Stored records:
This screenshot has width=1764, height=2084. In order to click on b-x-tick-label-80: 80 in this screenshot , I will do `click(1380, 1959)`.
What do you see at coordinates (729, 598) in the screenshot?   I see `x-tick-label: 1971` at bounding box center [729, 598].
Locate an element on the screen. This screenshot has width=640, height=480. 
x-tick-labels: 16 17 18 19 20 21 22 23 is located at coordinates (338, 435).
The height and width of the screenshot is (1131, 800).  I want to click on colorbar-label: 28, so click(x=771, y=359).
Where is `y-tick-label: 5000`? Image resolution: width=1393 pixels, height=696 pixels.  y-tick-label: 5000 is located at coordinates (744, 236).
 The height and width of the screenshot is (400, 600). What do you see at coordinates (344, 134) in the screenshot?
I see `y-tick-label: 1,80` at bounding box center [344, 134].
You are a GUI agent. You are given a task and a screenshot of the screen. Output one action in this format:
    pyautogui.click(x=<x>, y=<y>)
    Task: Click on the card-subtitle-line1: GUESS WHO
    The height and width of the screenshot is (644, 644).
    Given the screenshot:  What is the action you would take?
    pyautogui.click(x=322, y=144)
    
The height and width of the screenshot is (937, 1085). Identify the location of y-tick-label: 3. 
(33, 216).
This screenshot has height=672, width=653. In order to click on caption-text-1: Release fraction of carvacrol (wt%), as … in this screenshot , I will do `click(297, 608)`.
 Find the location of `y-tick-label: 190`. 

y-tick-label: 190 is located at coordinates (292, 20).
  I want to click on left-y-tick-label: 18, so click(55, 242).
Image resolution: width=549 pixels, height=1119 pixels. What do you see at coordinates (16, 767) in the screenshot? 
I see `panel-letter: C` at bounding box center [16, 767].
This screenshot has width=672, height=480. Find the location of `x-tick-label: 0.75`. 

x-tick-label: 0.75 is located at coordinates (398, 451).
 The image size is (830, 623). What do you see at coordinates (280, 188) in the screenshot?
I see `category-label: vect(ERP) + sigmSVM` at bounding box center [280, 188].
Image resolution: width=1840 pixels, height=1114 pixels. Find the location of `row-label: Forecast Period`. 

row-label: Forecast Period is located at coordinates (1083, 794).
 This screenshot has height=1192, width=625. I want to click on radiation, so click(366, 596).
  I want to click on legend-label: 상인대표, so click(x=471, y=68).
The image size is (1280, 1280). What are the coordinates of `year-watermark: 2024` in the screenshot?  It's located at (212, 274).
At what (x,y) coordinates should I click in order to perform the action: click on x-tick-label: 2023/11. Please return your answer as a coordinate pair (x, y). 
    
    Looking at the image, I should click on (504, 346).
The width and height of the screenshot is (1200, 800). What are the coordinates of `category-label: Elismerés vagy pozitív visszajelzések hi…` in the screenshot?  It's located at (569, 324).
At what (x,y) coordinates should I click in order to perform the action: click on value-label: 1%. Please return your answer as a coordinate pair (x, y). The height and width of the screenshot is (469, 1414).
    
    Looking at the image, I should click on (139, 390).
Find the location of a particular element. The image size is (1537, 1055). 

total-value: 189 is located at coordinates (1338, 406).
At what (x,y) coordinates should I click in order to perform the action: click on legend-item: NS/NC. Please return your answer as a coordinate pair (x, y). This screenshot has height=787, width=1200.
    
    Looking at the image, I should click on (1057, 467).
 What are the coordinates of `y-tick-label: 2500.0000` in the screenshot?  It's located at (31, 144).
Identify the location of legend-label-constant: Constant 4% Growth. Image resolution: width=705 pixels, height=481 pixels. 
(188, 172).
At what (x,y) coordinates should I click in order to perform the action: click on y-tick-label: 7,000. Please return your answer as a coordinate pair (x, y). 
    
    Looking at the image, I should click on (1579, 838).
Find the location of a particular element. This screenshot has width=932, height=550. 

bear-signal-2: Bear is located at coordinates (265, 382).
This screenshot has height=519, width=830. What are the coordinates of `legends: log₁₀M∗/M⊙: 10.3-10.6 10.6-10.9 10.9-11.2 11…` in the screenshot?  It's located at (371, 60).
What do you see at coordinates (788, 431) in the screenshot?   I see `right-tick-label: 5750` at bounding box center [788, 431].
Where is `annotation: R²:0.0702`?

Exercise objective: Rewrite the entries above, swapping every "Image resolution" for "Screen resolution" and leaving everything else untouched.

Answer below:
This screenshot has width=1764, height=2084. In order to click on b-x-tick-label-80: 80 in this screenshot , I will do `click(1380, 1959)`.
What do you see at coordinates (729, 598) in the screenshot?   I see `x-tick-label: 1971` at bounding box center [729, 598].
Locate an element on the screen. This screenshot has width=640, height=480. 
x-tick-labels: 16 17 18 19 20 21 22 23 is located at coordinates (338, 435).
The height and width of the screenshot is (1131, 800).  I want to click on colorbar-label: 28, so click(x=771, y=359).
Where is `y-tick-label: 5000`? Screen resolution: width=1393 pixels, height=696 pixels.  y-tick-label: 5000 is located at coordinates (744, 236).
 The height and width of the screenshot is (400, 600). What do you see at coordinates (344, 134) in the screenshot?
I see `y-tick-label: 1,80` at bounding box center [344, 134].
You are a GUI agent. You are given a task and a screenshot of the screen. Output one action in this format:
    pyautogui.click(x=<x>, y=<y>)
    Task: Click on the card-subtitle-line1: GUESS WHO
    The height and width of the screenshot is (644, 644).
    Given the screenshot:  What is the action you would take?
    pyautogui.click(x=322, y=144)
    
The height and width of the screenshot is (937, 1085). Identify the location of y-tick-label: 3. 
(33, 216).
This screenshot has height=672, width=653. In order to click on caption-text-1: Release fraction of carvacrol (wt%), as … in this screenshot , I will do `click(297, 608)`.
 Find the location of `y-tick-label: 190`. 

y-tick-label: 190 is located at coordinates (292, 20).
  I want to click on left-y-tick-label: 18, so click(55, 242).
Screen resolution: width=549 pixels, height=1119 pixels. What do you see at coordinates (16, 767) in the screenshot? 
I see `panel-letter: C` at bounding box center [16, 767].
This screenshot has width=672, height=480. Find the location of `x-tick-label: 0.75`. 

x-tick-label: 0.75 is located at coordinates (398, 451).
 The image size is (830, 623). What do you see at coordinates (280, 188) in the screenshot?
I see `category-label: vect(ERP) + sigmSVM` at bounding box center [280, 188].
Screen resolution: width=1840 pixels, height=1114 pixels. Find the location of `row-label: Forecast Period`. 

row-label: Forecast Period is located at coordinates (1083, 794).
 This screenshot has height=1192, width=625. I want to click on radiation, so click(366, 596).
  I want to click on legend-label: 상인대표, so click(x=471, y=68).
The image size is (1280, 1280). What are the coordinates of `year-watermark: 2024` in the screenshot?  It's located at (212, 274).
At what (x,y) coordinates should I click in order to perform the action: click on x-tick-label: 2023/11. Please return your answer as a coordinate pair (x, y). 
    
    Looking at the image, I should click on (504, 346).
The width and height of the screenshot is (1200, 800). What are the coordinates of `category-label: Elismerés vagy pozitív visszajelzések hi…` in the screenshot?  It's located at (569, 324).
At what (x,y) coordinates should I click in order to perform the action: click on value-label: 1%. Please return your answer as a coordinate pair (x, y). The height and width of the screenshot is (469, 1414).
    
    Looking at the image, I should click on (139, 390).
Find the location of a particular element. The image size is (1537, 1055). 

total-value: 189 is located at coordinates (1338, 406).
At what (x,y) coordinates should I click in order to perform the action: click on legend-item: NS/NC. Please return your answer as a coordinate pair (x, y). This screenshot has height=787, width=1200.
    
    Looking at the image, I should click on (1057, 467).
 What are the coordinates of `y-tick-label: 2500.0000` in the screenshot?  It's located at (31, 144).
Identify the location of legend-label-constant: Constant 4% Growth. Screen resolution: width=705 pixels, height=481 pixels. 
(188, 172).
At what (x,y) coordinates should I click in order to perform the action: click on y-tick-label: 7,000. Please return your answer as a coordinate pair (x, y). 
    
    Looking at the image, I should click on (1579, 838).
Find the location of a particular element. This screenshot has width=932, height=550. 

bear-signal-2: Bear is located at coordinates (265, 382).
This screenshot has height=519, width=830. What are the coordinates of `legends: log₁₀M∗/M⊙: 10.3-10.6 10.6-10.9 10.9-11.2 11…` in the screenshot?  It's located at (371, 60).
What do you see at coordinates (788, 431) in the screenshot?   I see `right-tick-label: 5750` at bounding box center [788, 431].
Where is `annotation: R²:0.0702`?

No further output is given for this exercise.